2. The question of graduation being a factor in identifying backwardness of castes was dealt by Justice Pasayat. But such a factor is already one of the recognised criteria with the NCBC, to determine backwardness. Therefore, Justice Pasayat’s suggestion has been put forward as if it was earlier ignored by the NCBC. This forms part of the summary of Justice Pasayat’s findings which says: “Graduation or professional qualification shall be the standard test for measuring backwardness,”, but this is missing from the overall summary prepared by the Chief Justice. The summary of Justice Bhandari’s findings (as read out in the Court) is equally silent on his opinion that once a candidate graduates from a uiversity, he/she is educationally forward and is ineligible for special benefits under Article 15(5) for post-graduate and any further studies thereafter.

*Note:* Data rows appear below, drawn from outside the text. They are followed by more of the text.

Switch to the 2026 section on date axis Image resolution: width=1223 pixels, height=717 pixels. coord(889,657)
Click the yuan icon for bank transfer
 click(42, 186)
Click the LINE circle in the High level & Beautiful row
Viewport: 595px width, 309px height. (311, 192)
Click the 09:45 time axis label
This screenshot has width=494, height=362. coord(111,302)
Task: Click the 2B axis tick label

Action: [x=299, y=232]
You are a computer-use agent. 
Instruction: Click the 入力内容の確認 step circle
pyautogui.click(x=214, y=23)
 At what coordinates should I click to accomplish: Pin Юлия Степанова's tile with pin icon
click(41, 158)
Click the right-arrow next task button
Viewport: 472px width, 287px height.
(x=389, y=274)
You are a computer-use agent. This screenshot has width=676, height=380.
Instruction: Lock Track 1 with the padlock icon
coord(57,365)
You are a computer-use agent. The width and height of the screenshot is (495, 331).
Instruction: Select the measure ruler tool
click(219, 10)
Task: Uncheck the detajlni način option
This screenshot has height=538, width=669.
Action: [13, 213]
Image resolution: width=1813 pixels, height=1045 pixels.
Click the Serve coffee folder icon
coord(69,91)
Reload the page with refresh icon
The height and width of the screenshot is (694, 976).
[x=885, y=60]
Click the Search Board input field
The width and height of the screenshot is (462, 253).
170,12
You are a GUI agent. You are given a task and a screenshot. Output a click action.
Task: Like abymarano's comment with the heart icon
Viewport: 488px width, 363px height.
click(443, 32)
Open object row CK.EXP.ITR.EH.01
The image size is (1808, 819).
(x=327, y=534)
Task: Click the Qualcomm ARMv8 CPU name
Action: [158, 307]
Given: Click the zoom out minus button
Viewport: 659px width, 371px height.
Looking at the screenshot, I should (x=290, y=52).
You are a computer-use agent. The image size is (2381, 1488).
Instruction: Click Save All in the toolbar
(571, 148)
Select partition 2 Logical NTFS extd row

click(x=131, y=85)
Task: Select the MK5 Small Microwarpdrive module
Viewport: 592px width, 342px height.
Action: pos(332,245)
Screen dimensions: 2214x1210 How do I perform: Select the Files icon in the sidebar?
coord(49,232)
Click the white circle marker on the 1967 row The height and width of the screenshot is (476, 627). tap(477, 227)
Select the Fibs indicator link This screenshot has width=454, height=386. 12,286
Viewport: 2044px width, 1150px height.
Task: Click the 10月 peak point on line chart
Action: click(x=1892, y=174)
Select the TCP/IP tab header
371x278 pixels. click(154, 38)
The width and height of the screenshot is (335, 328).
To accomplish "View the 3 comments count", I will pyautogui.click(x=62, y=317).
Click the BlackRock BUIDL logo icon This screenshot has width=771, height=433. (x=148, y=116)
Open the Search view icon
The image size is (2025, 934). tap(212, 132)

3. Justice Bhandari suggested to the Government to adopt economic criterion to identify backwardness, after he said he was “compelled” to agree to caste being a criterion. Justice Pasayat also said, to strike a constitutional balance it is necessary and desirable to ear-mark certain percentage of seats out of permissible limit of 27 per cent for “socially and economically backward classes”. This phrase is probably used for the first time in the context of reservations. Justice Pasayat says in the summary read out in the Court: Some seats of 27% seats for OBCs should go to socially and economically backward classes after 10 years. Taken together, do the majority Judges approve of economic criterion? Will it be binding? But it doesn’t form part of the CJI’s summary. And it also runs counter to Indra Sawhney1 which had rejected economic criteria adopted by the Narasimha Rao Government.
4. I understand some lawyers had suggested that Justice Bhandari’s view that that part of Article 15(5) dealing with reservations in private educational institutions would be severed will be binding, as the other four Judges left it open. The summary read out by the Chief Justice in the open court says: “The 93rd Amendment Act does not violate the basic structure so far as it relates to aided educational institutions. As far as private unaided educational institutions are concerned, 4 out of 5 Judges have left the question open while Justice Bhandari has held that it is violative of the basic structure.” Is the question of binding nature of Justice Bhandari’s decision also open? The CJI’s summary is silent on this.
This is how Justice Bhandari’s opinion, as read out in the Open court goes: “The 93rd Amendment Act in so far as it relates to private educational institutions distorts basic structure as it abrogates Article 19(1)(g). As far as State and aided institutions are concerned, Article 15(5) is valid. Hence I sever the portion of Article 15(5) in so far as it relates to private unaided educational institutions.” Of course, it is reasonable to suggest that majority Judges want the question to be left open, but I don’t know whether there is any case law which suggests otherwise.